Why are there several different event types?

A discussion document. Please add your suggestions and thoughts.

Why are there several different event types? All events could be entered as MultidayRecurringEventPage with the "until date" set the same as "from date" if they don't repeat and with "number of days" set to 1 if the event occurs over just the one day.

In part it is just the way the library evolved. Simple events were coded first, then multiday events, then recurring events, each as a new event type. But mainly it is for usability. We ask the user for the type of event up front and then we only display the options that make sense for that kind of event.

So the database has completely separate models for SimpleEventPage, MultidayEventPage, RecurringEventPage and PostponementPage. Each of which must be queried to get all the events occurring. This seems clumsy. [Django-Polymorphic or Django-Model-Utils InheritanceManager could be used to fix this?] It also means it is not easy to convert an event from one type to another. The user must create a new event, manually copy the data over, and then delete the old one.
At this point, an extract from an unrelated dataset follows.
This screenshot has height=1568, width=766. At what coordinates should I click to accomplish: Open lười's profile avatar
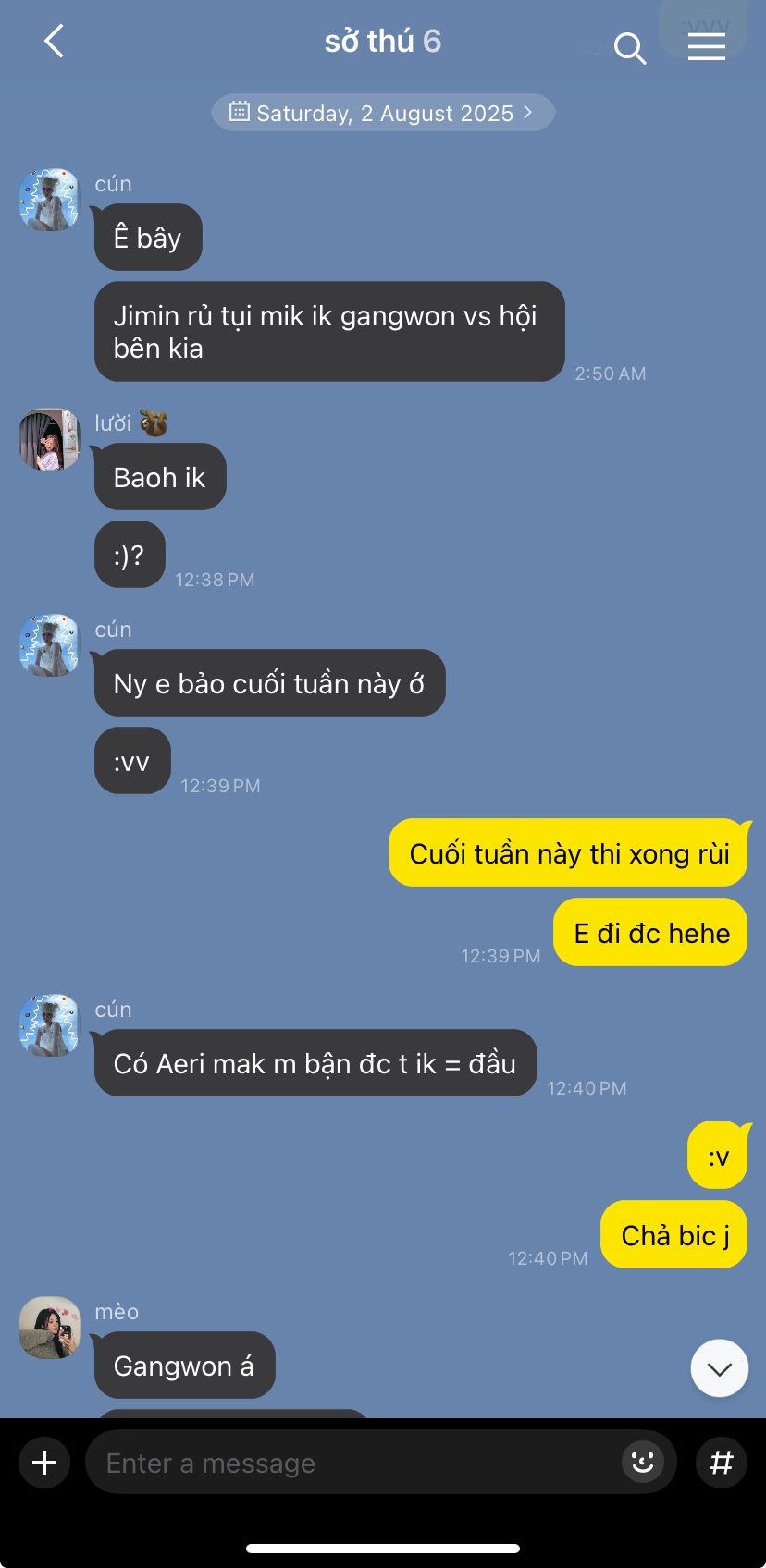pyautogui.click(x=50, y=440)
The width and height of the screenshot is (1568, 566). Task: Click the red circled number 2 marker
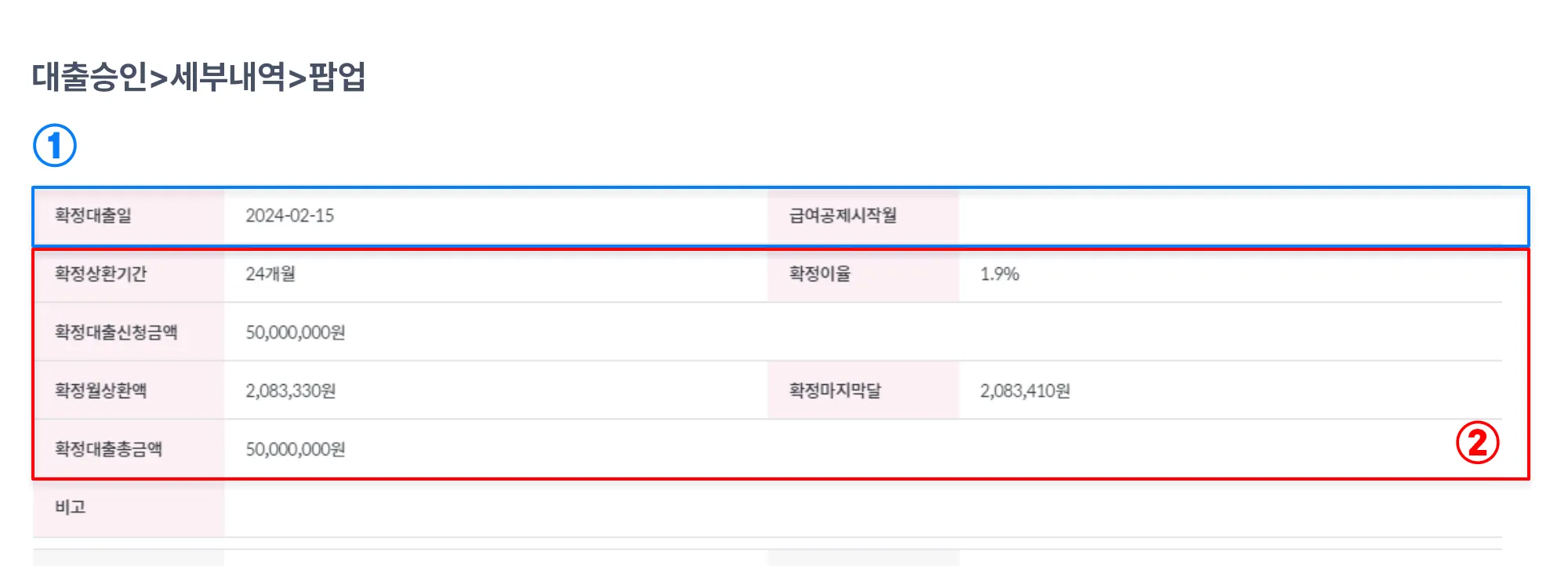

When MultidayRecurringEventPage was added I used a different technique. I modified RecurringEventPage to add a num_days field, but hide it from being displayed. MultidayRecurringEventPage exists just as a proxy model which exposes this field. It does not exist as a separate model in the database. But Wagtail does not have great support for proxy models (Issue 4973) and so this requires the trickery of HiddenNumDaysPanel, as trying to edit a MultidayRecurringEventPage will bring up the form for RecurringEventPage instead. [As at 2020-08-23: Not any more. Time to re-investigate ProxyModels? The issue is still open, but things have improved. Try converting MultidayEvents into a proxy model?] The calculations for status, when, and _getMyFirstDatetimeTo take account of num_days, so separate versions of these are not required for RecurringEventPage and MultidayRecurringEventPage.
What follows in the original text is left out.